**Pixel coordinate grounding data:**
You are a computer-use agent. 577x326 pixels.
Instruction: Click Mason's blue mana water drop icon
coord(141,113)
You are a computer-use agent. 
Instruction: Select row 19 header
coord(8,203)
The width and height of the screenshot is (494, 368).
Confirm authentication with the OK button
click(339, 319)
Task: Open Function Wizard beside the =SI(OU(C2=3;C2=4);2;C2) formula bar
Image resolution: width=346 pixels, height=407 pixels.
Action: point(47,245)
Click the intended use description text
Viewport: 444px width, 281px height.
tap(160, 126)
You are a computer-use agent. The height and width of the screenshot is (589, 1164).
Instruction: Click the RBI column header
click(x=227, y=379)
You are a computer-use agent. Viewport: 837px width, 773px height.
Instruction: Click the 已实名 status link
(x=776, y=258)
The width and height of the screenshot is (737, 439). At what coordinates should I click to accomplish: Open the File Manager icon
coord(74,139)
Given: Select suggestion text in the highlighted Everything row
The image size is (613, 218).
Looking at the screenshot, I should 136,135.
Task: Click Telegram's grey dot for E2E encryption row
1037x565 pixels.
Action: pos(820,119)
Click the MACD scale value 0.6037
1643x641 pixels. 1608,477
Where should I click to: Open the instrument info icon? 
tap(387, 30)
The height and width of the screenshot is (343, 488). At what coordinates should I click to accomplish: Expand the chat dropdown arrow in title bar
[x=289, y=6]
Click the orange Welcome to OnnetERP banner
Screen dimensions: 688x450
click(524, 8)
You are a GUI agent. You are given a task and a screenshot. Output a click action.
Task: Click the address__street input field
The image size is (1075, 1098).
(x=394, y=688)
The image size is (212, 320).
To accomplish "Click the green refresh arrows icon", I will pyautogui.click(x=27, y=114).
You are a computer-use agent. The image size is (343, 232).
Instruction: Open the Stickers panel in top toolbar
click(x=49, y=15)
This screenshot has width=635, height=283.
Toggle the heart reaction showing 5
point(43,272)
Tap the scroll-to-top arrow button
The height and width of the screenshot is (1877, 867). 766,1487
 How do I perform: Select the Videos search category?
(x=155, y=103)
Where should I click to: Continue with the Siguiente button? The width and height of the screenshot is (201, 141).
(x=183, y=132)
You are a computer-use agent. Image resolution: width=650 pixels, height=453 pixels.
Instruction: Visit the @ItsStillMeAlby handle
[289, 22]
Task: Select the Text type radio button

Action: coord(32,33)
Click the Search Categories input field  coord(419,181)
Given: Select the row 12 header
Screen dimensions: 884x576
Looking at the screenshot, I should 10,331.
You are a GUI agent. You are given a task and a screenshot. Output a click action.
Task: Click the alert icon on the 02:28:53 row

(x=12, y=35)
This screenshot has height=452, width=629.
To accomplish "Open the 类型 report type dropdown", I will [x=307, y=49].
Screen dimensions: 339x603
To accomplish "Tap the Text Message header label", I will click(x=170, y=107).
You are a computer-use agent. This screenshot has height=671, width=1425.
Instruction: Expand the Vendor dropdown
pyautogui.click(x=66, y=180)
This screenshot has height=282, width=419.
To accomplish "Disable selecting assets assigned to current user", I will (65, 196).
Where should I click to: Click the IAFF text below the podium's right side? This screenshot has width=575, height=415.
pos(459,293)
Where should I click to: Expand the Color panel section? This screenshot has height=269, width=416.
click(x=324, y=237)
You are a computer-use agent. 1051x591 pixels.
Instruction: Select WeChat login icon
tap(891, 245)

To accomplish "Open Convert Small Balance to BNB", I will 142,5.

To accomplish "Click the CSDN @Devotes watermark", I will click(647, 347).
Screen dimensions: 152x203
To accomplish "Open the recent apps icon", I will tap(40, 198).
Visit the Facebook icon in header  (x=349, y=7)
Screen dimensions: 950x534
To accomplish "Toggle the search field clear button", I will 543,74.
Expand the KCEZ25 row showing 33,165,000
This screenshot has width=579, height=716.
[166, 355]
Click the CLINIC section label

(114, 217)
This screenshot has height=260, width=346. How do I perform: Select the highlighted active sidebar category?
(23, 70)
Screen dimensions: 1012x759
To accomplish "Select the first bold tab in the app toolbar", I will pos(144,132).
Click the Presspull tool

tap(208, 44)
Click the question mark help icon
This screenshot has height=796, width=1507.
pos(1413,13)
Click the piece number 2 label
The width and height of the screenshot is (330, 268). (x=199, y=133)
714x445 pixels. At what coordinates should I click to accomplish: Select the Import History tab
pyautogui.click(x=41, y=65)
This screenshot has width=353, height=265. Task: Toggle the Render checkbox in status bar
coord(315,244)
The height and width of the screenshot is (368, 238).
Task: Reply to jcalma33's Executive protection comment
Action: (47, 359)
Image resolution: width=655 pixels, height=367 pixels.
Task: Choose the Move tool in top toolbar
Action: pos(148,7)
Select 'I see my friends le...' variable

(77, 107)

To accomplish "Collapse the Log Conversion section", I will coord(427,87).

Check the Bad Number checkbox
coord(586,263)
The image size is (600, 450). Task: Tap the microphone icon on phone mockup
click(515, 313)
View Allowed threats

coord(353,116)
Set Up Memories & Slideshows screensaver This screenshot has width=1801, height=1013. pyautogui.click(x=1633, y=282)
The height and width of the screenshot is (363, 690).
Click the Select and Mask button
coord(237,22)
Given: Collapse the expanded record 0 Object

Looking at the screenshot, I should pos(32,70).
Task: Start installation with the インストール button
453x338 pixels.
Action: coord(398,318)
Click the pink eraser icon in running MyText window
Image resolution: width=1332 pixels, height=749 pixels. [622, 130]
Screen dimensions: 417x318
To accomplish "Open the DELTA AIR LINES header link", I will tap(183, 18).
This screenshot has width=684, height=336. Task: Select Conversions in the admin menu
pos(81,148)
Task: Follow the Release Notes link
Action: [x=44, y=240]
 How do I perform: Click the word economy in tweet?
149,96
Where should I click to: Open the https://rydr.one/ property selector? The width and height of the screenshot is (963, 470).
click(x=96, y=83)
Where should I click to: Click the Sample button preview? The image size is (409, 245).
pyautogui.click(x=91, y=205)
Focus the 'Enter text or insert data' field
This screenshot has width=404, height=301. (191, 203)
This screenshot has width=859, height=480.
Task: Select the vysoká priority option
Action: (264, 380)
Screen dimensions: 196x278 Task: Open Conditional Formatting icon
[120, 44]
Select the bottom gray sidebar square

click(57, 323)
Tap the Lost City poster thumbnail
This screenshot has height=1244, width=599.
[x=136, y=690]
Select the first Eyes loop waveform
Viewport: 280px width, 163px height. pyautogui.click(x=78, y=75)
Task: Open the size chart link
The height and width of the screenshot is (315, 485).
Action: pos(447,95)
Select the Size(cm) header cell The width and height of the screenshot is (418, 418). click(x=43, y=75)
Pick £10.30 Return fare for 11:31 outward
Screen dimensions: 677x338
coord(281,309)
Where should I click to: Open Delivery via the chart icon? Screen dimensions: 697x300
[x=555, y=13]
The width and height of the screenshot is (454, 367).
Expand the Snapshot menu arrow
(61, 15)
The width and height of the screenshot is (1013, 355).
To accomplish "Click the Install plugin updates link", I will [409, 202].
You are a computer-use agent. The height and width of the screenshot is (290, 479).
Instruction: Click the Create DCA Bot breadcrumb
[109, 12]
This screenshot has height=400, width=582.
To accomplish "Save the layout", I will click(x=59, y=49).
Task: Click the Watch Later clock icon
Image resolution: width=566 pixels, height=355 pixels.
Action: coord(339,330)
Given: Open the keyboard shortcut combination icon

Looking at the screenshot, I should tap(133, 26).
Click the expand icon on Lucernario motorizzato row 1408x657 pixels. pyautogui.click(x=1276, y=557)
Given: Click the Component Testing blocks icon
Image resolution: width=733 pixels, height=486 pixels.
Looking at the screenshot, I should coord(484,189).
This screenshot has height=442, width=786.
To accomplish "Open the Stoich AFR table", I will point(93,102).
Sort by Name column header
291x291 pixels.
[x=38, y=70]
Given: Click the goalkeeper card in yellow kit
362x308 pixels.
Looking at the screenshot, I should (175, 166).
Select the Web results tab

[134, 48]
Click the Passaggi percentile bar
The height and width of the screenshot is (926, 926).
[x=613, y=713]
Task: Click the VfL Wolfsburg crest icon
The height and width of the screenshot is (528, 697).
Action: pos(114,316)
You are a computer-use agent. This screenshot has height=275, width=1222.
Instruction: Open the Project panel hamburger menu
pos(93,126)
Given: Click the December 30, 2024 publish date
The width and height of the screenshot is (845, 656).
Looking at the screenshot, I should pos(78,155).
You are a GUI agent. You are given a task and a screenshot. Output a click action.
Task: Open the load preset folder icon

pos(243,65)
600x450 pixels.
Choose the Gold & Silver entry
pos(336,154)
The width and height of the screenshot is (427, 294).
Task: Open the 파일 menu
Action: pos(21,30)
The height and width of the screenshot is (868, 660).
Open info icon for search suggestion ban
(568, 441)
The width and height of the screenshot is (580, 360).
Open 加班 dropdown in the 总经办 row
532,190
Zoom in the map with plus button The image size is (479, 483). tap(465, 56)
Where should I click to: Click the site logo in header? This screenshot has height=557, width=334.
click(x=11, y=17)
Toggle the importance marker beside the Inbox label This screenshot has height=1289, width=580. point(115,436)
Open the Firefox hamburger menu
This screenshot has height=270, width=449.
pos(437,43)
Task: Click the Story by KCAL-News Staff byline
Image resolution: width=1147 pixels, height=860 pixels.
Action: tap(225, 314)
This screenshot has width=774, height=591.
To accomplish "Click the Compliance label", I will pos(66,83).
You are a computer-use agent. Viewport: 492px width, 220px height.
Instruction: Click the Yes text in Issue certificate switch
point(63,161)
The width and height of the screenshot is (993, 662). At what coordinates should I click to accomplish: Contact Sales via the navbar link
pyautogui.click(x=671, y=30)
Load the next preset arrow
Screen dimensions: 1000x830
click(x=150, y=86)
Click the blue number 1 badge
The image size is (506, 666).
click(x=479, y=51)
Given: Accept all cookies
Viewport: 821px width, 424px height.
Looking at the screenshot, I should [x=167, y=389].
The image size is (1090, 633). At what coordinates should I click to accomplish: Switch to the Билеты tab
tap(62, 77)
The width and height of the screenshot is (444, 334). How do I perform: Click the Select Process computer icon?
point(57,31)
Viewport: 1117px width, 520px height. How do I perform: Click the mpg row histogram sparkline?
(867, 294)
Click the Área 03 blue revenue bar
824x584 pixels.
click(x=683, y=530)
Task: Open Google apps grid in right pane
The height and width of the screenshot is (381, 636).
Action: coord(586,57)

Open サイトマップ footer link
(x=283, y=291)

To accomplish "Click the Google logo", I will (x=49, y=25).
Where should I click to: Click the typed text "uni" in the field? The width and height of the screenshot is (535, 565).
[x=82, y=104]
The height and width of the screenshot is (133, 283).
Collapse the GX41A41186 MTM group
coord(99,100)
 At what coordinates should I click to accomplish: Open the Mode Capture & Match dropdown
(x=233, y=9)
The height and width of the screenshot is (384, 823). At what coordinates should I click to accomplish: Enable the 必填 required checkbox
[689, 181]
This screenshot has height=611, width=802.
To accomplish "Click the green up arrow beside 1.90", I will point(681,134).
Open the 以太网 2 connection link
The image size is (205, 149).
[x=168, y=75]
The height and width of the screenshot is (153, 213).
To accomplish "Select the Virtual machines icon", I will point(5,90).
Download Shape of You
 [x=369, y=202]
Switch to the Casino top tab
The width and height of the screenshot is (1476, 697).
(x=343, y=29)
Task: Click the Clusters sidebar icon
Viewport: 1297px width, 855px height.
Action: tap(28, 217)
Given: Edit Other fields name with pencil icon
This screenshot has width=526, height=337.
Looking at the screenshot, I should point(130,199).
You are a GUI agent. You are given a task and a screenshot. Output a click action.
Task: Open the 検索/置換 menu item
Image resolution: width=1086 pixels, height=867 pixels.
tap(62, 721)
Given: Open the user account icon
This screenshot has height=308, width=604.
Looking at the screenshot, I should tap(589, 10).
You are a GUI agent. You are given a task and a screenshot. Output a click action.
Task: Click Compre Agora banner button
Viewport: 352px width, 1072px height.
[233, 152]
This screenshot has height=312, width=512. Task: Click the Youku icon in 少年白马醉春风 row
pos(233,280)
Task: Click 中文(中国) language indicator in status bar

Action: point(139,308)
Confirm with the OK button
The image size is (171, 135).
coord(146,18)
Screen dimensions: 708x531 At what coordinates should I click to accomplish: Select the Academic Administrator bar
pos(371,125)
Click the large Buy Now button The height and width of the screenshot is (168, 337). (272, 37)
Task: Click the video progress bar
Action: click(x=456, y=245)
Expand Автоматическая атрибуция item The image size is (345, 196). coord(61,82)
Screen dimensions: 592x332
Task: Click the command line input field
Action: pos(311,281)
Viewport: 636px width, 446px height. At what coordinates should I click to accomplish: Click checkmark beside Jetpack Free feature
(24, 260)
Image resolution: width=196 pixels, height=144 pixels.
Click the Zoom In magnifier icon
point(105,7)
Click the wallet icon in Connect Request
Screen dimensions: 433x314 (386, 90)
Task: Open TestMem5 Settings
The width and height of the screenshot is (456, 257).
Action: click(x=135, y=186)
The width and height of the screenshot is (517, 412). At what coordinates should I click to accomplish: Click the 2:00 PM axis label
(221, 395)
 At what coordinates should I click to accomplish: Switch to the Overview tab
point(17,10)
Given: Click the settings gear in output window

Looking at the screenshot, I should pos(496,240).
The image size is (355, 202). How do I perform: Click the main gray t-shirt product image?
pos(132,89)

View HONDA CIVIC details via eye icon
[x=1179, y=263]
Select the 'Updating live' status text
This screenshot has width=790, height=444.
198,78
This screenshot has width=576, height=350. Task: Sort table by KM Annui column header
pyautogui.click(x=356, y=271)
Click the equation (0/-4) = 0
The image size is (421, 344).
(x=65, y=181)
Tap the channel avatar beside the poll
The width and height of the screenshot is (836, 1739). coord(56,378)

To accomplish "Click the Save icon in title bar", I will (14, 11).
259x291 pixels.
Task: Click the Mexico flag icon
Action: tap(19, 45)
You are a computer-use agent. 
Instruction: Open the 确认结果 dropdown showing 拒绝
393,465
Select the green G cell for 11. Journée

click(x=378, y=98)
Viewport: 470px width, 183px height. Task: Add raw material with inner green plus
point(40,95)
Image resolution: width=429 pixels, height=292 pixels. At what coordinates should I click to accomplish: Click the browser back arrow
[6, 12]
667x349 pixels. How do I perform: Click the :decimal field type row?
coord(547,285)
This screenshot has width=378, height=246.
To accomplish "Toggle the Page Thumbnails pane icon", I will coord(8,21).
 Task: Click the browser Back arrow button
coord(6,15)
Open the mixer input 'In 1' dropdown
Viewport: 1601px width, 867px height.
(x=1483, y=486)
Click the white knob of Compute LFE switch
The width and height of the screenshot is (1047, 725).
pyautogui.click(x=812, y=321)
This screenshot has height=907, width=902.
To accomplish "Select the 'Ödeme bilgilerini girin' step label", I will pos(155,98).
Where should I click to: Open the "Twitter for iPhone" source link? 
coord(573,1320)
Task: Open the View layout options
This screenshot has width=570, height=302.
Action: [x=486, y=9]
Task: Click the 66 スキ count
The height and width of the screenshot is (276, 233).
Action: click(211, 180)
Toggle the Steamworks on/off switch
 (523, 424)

**WHAT YOU ARE ASKED TO DO:** Across all the lines of the data, count those that include the word "layout" and reply with that number only.

**RESULT OF THE EXERCISE:** 2